50 milliards de DH de PIB en plus
D’un autre côté, des zones d’activité dédiées seront mises sur pied pour favoriser le développement de ces champions nationaux. Pour cela, le gouvernement semble cette fois-ci décidé à en finir avec les zones industrielles d’ancienne génération. Le contrat programme introduit donc une rupture en la matière : il s’agira désormais de pôles industriels intégrés (les fameux P2I) et aussi de zones d’activité concertée. En résumé, il s’agit de zones industrielles alignées sur les standards mondiaux qui garantissent aux industriels des prestations qui vont de la disponibilité des locaux jusqu’aux activités de support. La CGEM en a d’ailleurs profité pour prévoir des passerelles avec une autre grande stratégie, actuellement en cours d’élaboration, celle relative au transport et à la logistique. Bien entendu, quand on parle de zones industrielles, la question qui se pose inévitablement est celle de la disponibilité du foncier et de son coût. Selon les mêmes sources, les nouvelles zones offriront des terrains ainsi que des locaux prêts à l’emploi aussi bien à la location qu’à l’achat et «à des prix très bon marché», promet-on. On parle, par exemple, d’un prix de location de 5 DH le mètre par mois. Pour ce qui est des lieux d’implantation de ces pôles, plusieurs sites sont déjà identifiés notamment à Kénitra, Had Soualem, Nouacer, Tanger et Fès. Par la même occasion, le contrat-programme prévoit de s’attaquer sérieusement à la mise à niveau des zones industrielles déjà existantes.

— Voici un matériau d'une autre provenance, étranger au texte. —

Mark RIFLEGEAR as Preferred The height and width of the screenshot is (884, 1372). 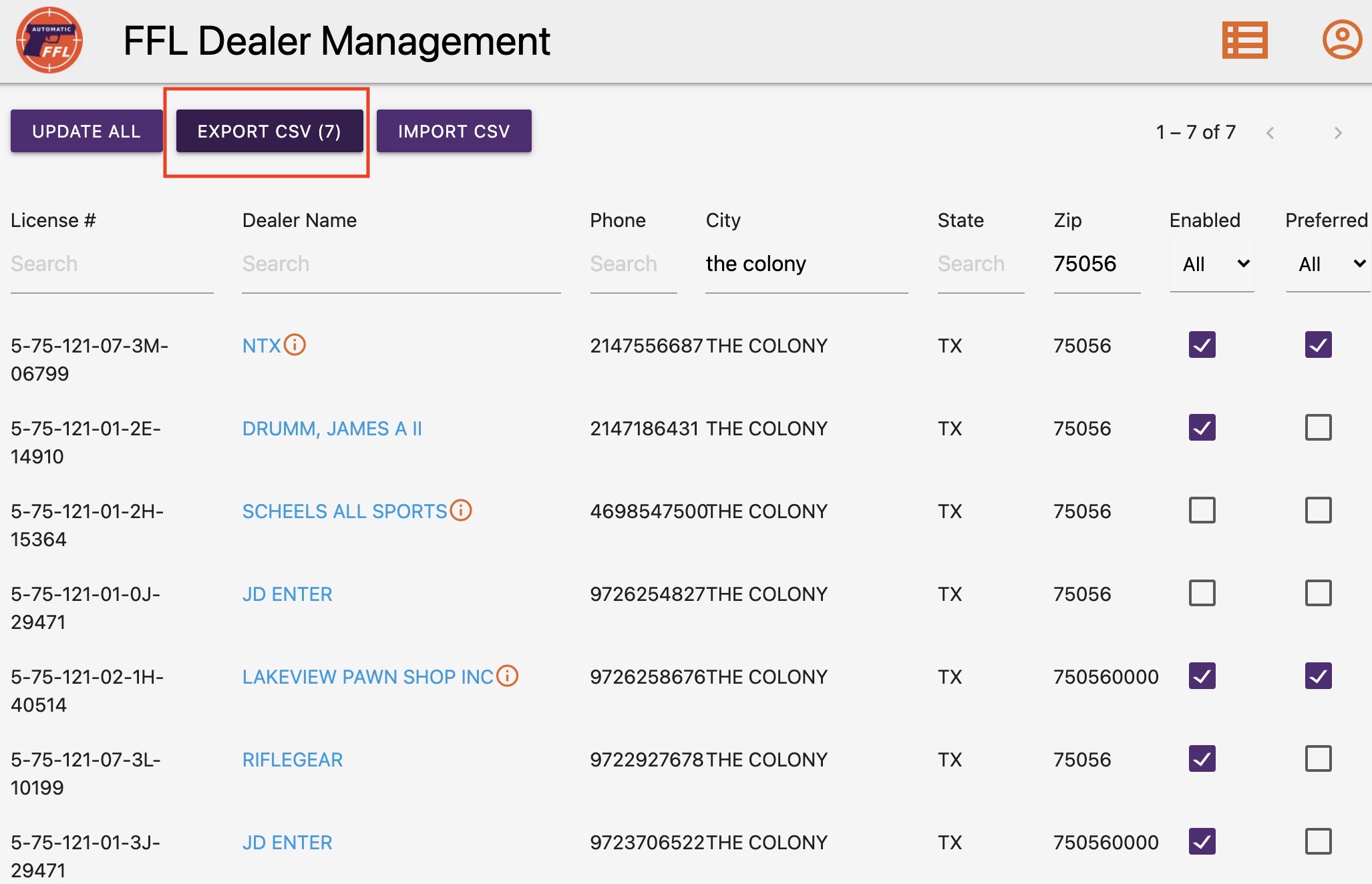1318,758
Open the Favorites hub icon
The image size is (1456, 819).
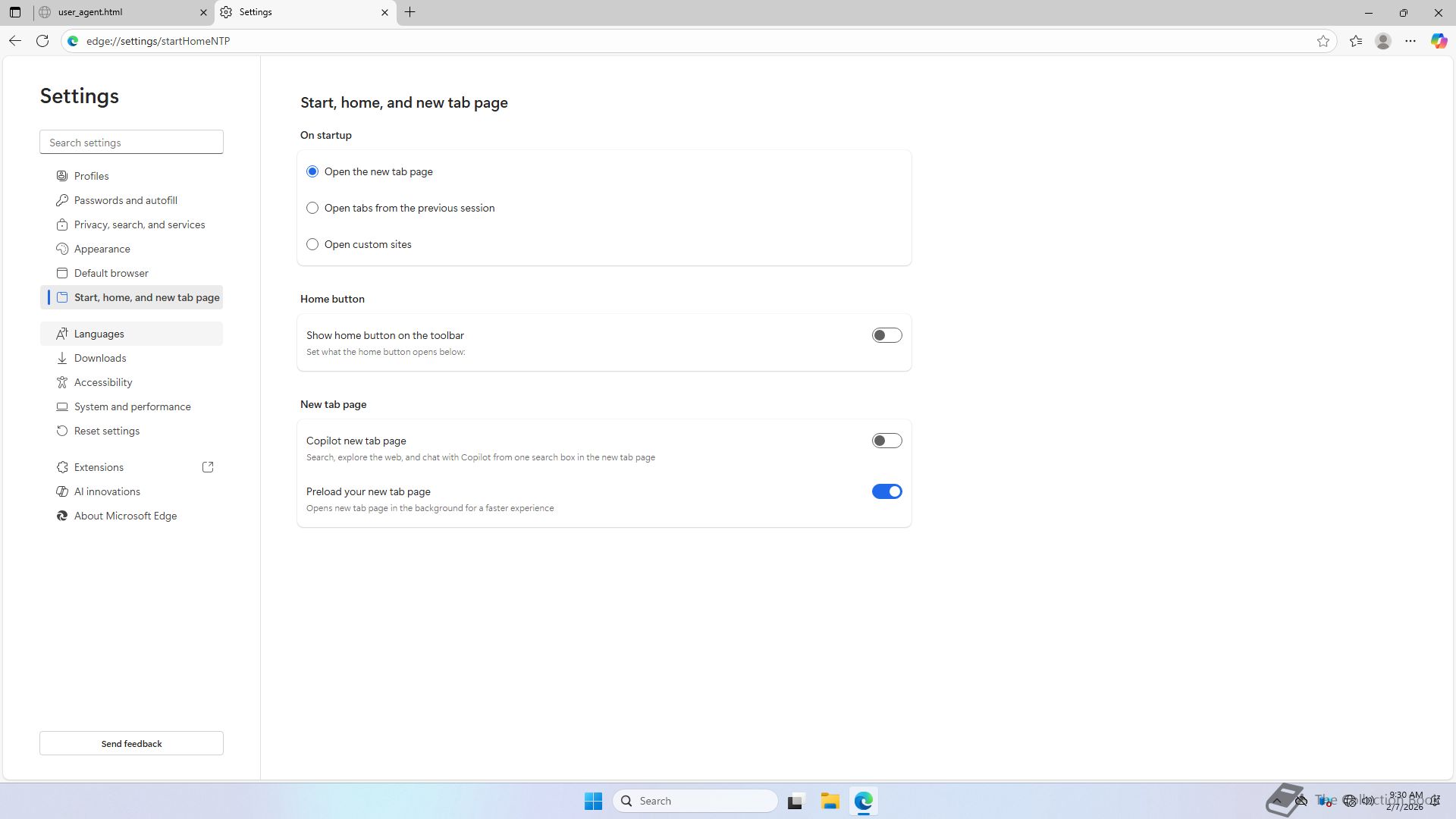tap(1356, 41)
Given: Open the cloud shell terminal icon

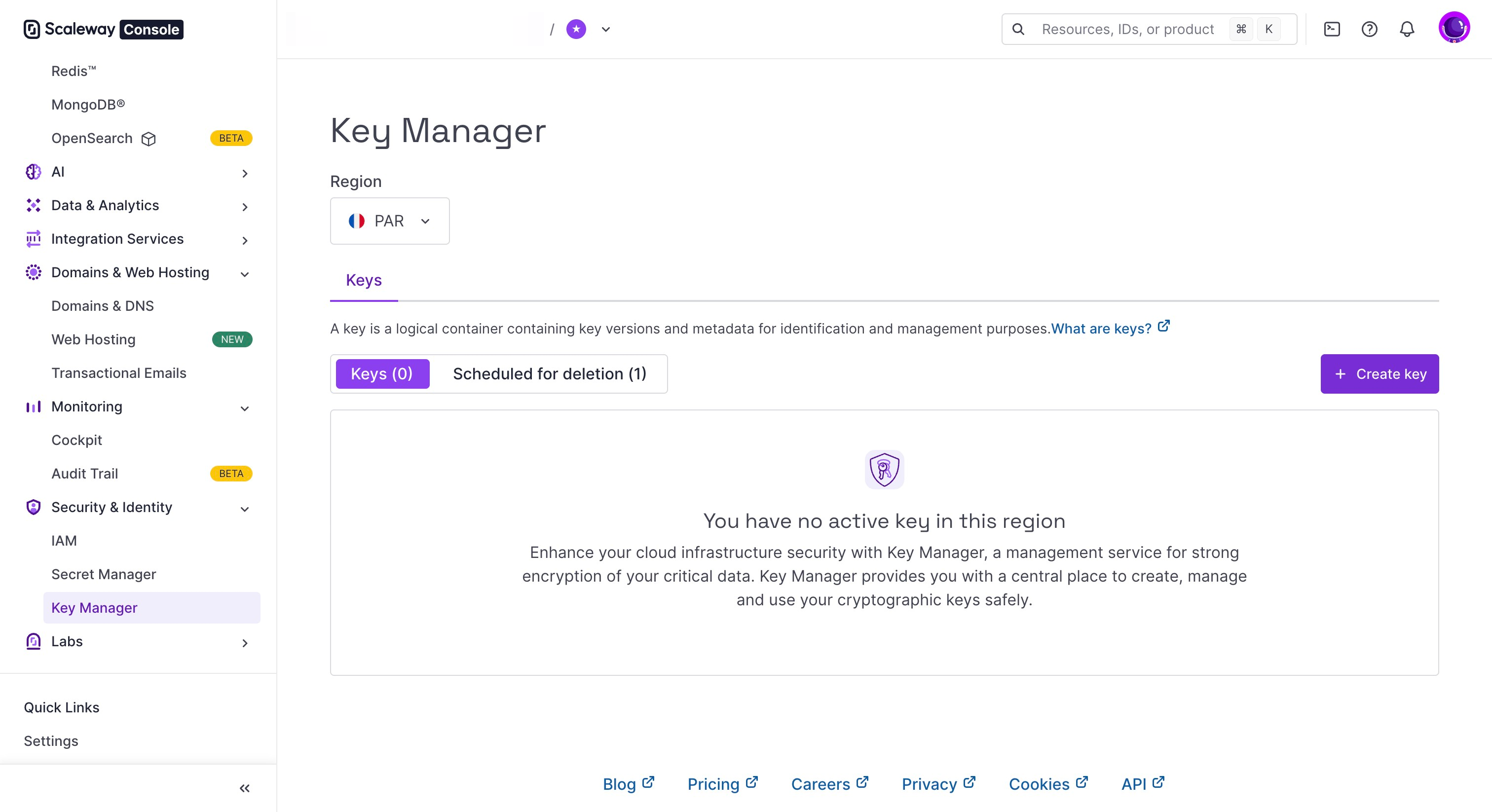Looking at the screenshot, I should tap(1332, 29).
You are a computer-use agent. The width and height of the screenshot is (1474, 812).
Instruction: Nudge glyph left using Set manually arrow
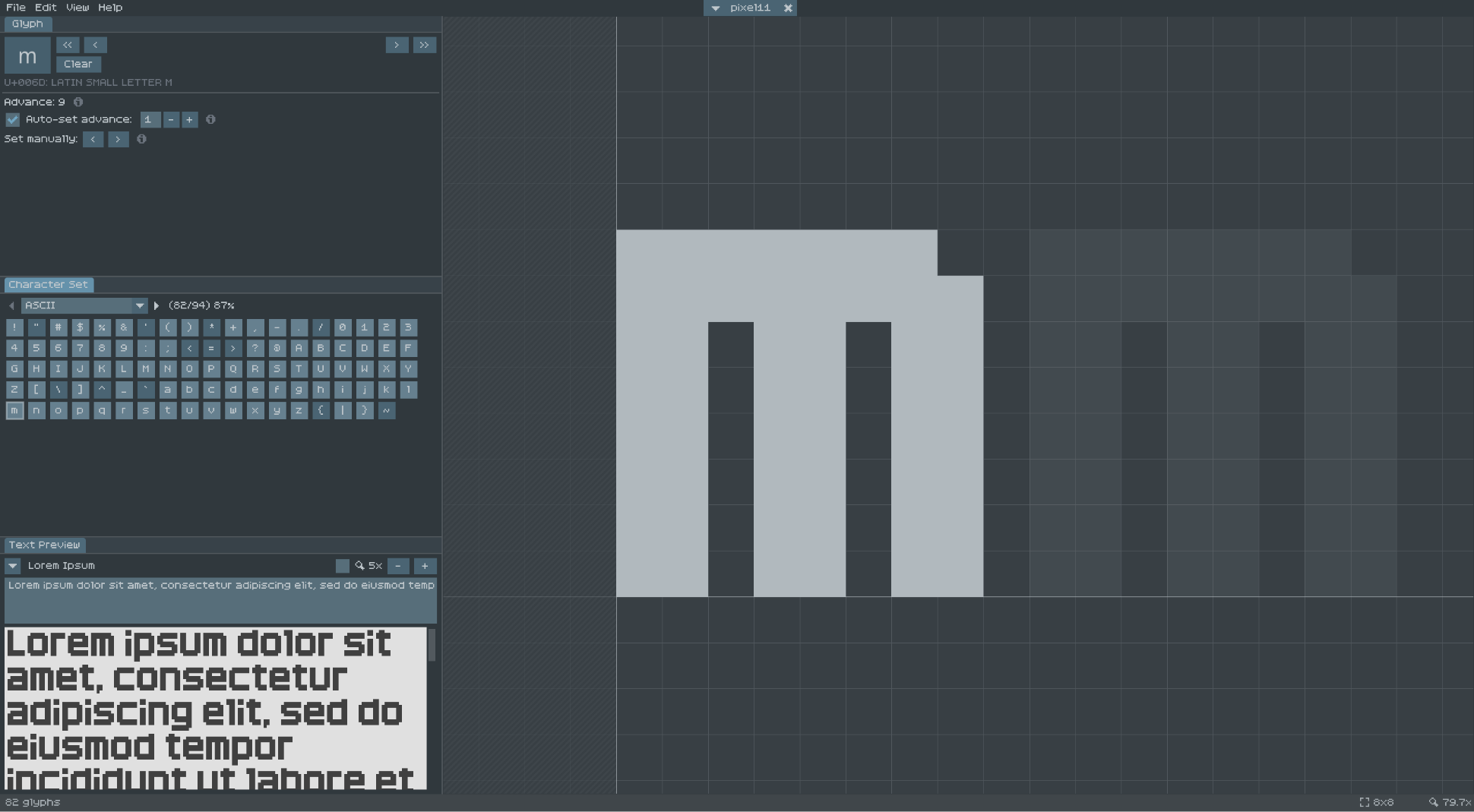pos(93,139)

Enfin, le contrat programme prévoit un volet dit transversal et comprenant des mesures à caractère financier. C’est le cas de celle qui prévoit de permettre aux entreprises détenant des créances sur l’Etat, notamment à la suite d’exécution de marchés publics, de rendre liquides leurs créances grâce à un mécanisme d’affacturage. Pour cela, c’est la Caisse marocaine des marchés (filiale de la CDG) qui reprendra ces titres de créance à des conditions très avantageuses. Les entreprises qui ont le label CGEM auront elles aussi droit à des traitements préférentiels et autres avantages en plus de ceux accordés aux autres. Enfin, le contrat programme comporte des mesures concernant, par exemple, l’amélioration du climat des affaires et la formation profiteront à tous les secteurs et pas seulement à l’industrie comme le tourisme et les BTP. Ambitieux. C’est le moins qu’on puisse dire de ce programme au vu des mesures prévues mais aussi, et surtout, de ses objectifs. A terme, ce sont quelque 220 000 emplois qui devront être créés chaque année, un PIB additionnel industriel de 50 milliards de DH par an, 95 milliards de DH d’exportations en plus et 50 milliards de DH d’investissements privés.